Few Trump administration agency chiefs have moved as decisively to implement an agenda as Scott Pruitt, the administrator of the Environmental Protection Agency, and he's quite clear about what he wants to do.
He calls it a "back to the basics" agenda, removing the government from what he considers extraneous activity — namely, the climate change battle taken up by former President Barack Obama, who he questioned as an "environmental savior."
Asked to define his early legacy, Pruitt, in a wide-ranging interview with the Washington Examiner at EPA headquarters Monday, reached for his coffee mug, leaned his small, stout frame forward in his chair, and embarked on a lengthy denunciation of the Obama administration.
"I've got to say this to you: what is it about the past administration?" Pruitt said. "Everyone looks at the Obama administration as being the environmental savior.

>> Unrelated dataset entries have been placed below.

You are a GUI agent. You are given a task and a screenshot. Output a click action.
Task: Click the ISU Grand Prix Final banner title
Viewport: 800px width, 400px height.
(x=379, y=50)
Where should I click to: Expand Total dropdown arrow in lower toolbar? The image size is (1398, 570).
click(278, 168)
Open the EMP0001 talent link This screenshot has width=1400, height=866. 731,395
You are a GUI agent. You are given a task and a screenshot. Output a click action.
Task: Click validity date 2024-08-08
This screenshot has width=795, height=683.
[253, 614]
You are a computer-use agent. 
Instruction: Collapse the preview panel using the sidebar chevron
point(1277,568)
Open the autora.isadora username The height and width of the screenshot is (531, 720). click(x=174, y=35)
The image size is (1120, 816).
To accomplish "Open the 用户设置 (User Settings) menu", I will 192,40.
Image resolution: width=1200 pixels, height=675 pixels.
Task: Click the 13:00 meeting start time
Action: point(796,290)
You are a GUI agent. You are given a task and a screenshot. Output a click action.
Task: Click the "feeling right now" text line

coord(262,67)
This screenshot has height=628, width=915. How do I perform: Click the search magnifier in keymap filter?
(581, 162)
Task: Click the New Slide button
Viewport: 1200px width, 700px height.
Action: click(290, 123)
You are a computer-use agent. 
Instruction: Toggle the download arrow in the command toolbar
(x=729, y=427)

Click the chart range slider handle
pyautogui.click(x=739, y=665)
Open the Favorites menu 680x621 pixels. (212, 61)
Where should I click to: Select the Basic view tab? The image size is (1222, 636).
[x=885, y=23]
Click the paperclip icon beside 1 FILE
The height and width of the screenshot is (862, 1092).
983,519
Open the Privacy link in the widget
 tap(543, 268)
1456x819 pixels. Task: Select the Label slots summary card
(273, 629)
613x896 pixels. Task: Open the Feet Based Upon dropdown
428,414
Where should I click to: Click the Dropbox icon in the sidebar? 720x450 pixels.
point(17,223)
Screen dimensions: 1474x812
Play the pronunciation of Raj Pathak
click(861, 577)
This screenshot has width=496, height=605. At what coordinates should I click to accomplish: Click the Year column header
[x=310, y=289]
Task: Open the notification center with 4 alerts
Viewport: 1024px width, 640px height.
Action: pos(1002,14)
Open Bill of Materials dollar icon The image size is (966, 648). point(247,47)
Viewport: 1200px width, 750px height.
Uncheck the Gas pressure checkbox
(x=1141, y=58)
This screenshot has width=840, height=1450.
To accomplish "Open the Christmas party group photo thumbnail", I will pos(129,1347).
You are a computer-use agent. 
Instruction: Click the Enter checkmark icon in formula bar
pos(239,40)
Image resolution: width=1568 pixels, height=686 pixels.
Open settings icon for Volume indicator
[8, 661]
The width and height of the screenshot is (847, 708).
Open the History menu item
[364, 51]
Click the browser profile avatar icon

Really? He was the environmental savior? He's the gold standard, right? Well, he left us with more Superfund sites than when he came in. He had Gold King [the 2015 mine wastewater spill] and Flint, Michigan [drinking water crisis]. He tried to regulate CO2 twice and flunked twice. Struck out. So what's so great about that record? I don't know."
Pruitt says he wants to emphasize the core mission of the agency charged with protecting the nation's air, water, and public health.
He says he has demonstrated that commitment leading the EPA's response in recent weeks to Hurricanes Harvey and Irma, in which the agency has worked to secure some of the nation's most contaminated toxic waste sites under the agency's Superfund program.
But Pruitt is equally sure of what his EPA isn't, and he is focused on countering his predecessor's pursuit of combating climate change.
Pruitt has rolled back regulations aimed at curbing carbon dioxide emissions, which many scientists blame for driving man-made climate change. He has erased climate change considerations from government processes, and he strongly urged President Trump to withdraw the U.S. from the Paris global climate change agreement, a move Trump announced June 1.
That effort has been intensely scrutinized by environmentalists and EPA institutionalists.
Criticism of Pruitt has been amplified after Hurricanes Harvey and Irma, partially because he has refused to engage in discussion about the role of climate change in strengthening extreme weather events.
"The cause and effect of these storms, should that really be the priority right now?" Pruitt said to the Washington Examiner, mirroring his comments to other news outlets. "When I've got Superfund sites to worry about, wastewater treatment facilities and we've got drinking water issues and access to fuel issues and power outages. I just think it's insensitive and it's absolute misplaced priorities."
Last weekend, Christine Todd Whitman, former Republican EPA administrator under President George W. Bush, bashed Pruitt in a commentary for the New York Times, blaming him for being overly political and opposing science.
Pruitt, an experienced deregulator and former Republican Oklahoma attorney who sued the EPA multiple times, notices those slights and doesn't dispute their claims.
"Maybe Christine Todd Whitman likes the Obama administration," Pruitt said, after saying he hadn't read her commentary. "Go ask her, I don't know. [Obama] is the gold standard, right?"
Whitman, in an interview with the Washington Examiner Tuesday, stood by her comments about Pruitt.
"He keeps saying he going to do business as usual and get back to the basics of the agency," Whitman said. "First of all, you can't do it with the EPA budget cuts he is talking about. You can't do it the way he is undermining science. And franky, climate change is at the heart of what the agency does because it's about protecting public health and the human environment."
Nothing if not consistent, Pruitt does not say the words "climate change" in describing his legacy.
Pruitt says he is a champion of states' rights, and a defender of the fossil fuel industry, who he worked with closely as Oklahoma's top law enforcement official. Oklahoma is a major oil state, ranking fifth in the U.S. for top producers of crude in 2015.
He argues that businesses can achieve innovation and meet greenhouse gas emissions targets without government telling them to.
"What happens in the environmental space is there are all these labels, environmental skeptic, climate denier, this, that or the other," Pruitt said. "No one is focused on what are we doing to achieve, what action do we need to take, and are we actually showing progress."
To Pruitt, that means emphasizing the EPA's nuts-and-bolts obligations and performing them well.
It means dedicating resources to tackle "tangible" pollution, such as that found at Superfund sites, and regulating hazardous chemicals.
Early in his EPA appointment, Pruitt appointed a task force to study the Superfund program, adopting 42 recommendations and saying he wanted to create a "top 10 list" of the most dangerous sites.
His critics note that Trump's proposed EPA budget for 2018 would cut funding for the Superfund program by about 25 percent and 31 percent of EPA funding overall.
But Pruitt insists he cares about the agency he once loved to hate, and contends a leaner, hyperfocused EPA is a better one.
"You ask, what is the greatest as far as [my] legacy is concerned?" Pruitt said. "It's regulatory certainty, being focused on outcomes, but the greatest thing we can do is reorient thinking so as a country you can be an environmental steward and also about growth. You can be about jobs, and you can be about using the natural resources God has provided us with and also be a an environmental steward."